- Venue: Soldier Hollow
- Dates: 18 February 2002
- Competitors: 60 from 15 nations
- Winning time: 1:27:55.0

Medalists
- 1st place, gold medalist(s):  / Katrin Apel Uschi Disl Andrea Henkel Kati Wilhelm / Germany
- 2nd place, silver medalist(s):  / Ann-Elen Skjelbreid Linda Tjørhom Gunn Margit Andreassen Liv Grete Poirée / Norway
- 3rd place, bronze medalist(s):  / Olga Pyleva Galina Kukleva Svetlana Ishmuratova Albina Akhatova / Russia

= Biathlon at the 2002 Winter Olympics – Women's relay =

The Women's 4 × 7.5 kilometre biathlon relay competition at the 2002 Winter Olympics 18 February, at Soldier Hollow. Each national team consisted of four members, with each skiing 7.5 kilometres and shooting twice, once prone and once standing.

At each shooting station, a competitor has eight shots to hit five targets; however, only five bullets are loaded in a magazine at one – if additional shots are required, the spare bullets must be loaded one at a time.

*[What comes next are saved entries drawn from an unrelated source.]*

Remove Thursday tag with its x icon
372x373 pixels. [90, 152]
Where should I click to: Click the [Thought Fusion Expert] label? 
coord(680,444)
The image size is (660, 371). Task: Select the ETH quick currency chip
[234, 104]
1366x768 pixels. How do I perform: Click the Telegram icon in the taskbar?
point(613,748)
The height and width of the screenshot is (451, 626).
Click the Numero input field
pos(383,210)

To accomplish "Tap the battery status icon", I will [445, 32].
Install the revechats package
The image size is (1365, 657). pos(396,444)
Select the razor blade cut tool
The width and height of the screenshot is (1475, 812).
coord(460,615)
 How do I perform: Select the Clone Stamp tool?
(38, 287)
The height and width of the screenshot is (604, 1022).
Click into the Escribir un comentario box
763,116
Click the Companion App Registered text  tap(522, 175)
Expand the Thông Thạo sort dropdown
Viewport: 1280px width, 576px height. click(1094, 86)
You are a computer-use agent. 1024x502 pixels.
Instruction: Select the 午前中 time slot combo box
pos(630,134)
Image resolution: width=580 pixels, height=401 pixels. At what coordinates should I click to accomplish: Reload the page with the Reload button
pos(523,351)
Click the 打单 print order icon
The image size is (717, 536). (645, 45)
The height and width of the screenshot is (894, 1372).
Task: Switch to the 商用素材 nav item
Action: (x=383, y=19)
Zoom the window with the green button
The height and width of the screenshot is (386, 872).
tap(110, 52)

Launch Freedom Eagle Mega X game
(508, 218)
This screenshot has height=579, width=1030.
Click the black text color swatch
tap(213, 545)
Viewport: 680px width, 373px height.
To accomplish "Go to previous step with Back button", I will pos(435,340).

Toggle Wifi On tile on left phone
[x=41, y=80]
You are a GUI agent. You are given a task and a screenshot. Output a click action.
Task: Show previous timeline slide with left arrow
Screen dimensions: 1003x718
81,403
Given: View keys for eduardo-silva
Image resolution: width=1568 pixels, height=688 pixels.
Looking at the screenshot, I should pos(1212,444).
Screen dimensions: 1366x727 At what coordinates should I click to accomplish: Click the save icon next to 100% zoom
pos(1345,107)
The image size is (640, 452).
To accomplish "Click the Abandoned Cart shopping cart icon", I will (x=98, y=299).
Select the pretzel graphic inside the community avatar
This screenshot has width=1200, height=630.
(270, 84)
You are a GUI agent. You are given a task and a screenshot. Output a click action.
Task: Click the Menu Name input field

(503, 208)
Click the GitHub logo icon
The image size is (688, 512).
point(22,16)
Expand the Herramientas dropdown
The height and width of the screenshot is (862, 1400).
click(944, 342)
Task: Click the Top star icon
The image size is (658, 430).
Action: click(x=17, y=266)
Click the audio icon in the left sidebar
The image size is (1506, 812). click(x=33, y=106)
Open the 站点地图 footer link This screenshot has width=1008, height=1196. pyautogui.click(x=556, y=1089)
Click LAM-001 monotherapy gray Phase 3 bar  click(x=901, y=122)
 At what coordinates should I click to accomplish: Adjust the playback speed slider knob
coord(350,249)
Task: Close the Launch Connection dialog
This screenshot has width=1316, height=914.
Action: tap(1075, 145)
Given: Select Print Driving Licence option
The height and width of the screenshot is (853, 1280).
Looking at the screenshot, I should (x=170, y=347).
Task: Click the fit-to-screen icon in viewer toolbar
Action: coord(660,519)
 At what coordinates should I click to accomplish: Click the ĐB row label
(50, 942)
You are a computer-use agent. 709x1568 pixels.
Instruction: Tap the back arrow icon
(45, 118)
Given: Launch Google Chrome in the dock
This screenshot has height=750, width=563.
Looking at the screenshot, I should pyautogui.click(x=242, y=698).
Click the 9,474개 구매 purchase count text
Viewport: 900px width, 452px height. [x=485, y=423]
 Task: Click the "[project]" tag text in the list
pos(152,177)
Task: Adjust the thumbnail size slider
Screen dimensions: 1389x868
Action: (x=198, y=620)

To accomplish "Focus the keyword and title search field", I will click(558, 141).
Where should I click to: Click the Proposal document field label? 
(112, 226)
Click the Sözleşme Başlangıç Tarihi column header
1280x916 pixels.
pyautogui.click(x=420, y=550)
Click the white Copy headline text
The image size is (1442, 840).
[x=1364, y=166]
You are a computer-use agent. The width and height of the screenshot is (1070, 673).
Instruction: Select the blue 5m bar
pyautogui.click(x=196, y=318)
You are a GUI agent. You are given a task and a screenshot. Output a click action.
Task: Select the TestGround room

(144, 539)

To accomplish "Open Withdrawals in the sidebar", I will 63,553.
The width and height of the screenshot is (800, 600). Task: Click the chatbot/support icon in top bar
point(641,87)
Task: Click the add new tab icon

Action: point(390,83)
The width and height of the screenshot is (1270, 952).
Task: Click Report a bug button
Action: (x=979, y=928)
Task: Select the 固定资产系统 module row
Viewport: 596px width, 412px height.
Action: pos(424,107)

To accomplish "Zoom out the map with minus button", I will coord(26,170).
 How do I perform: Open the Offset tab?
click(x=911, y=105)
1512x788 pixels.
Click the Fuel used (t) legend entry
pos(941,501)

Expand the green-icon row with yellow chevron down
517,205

If after the eight shots are taken, there are still targets not yet hit, the competitor must ski a 150-metre penalty loop.

== Results ==
The women's relay looked to be a battle between some traditional powers of the sport. Germany, having won three of the four World Cup relays coming into the Games, as well as being defending champions, were the only team to have more than one medal winner from the individual races on the team, with Uschi Disl, Kati Wilhelm and Andrea Henkel combining for 4 medals, 2 gold. The World Cup standings were closely fought, though, with defending World Cup winners Norway, led by Liv Grete Skjelbreid-Poirée, not far behind Germany in second. Russia were the defending World Champions, and expected a fast start from pursuit gold medalist Olga Pyleva, and the French, while not winning a medal yet at the Games, had won the last World Cup relay before Salt Lake.

The leaders after the first shoot were not one of the favoured teams, but Ukraine, with Olena Zubrilova shooting clear at her first shoot. Katrin Apel, the only member of the German team not to win a medal in the individual events, also shot clear, and left a few seconds behind Zubrilova. However, there wasn't much separation, as Russia, with pursuit champ Pyleva, Norway's Ann Elen Skjelbreid and Bulgaria, with Pavlina Filipova, were among those in close attention. At the second shoot, Zubrilova's strong form continued, as she shot clear, followed by another outsider, Olga Nazarova of Belarus. The only other team within 10 seconds was Russia, as Pyleva missed her second shot, but stayed close. Apel missed all of her extra rounds, requiring a lap of the penalty loop, and leaving Germany in 12th. Skjelbreid also had trouble for Norway, missing three times to leave her side 30 seconds back. By the exchange Pyleva had pulled ahead by a solid margin, handing off to Galina Kukleva with a ten second lead over Belarus. Skjelbreid made up for her mistakes somewhat, moving into 3rd, as Zubrilova faded for Ukraine. Apel also had a solid closing section, not gaining any time on Russia, but moving her team up to 6th.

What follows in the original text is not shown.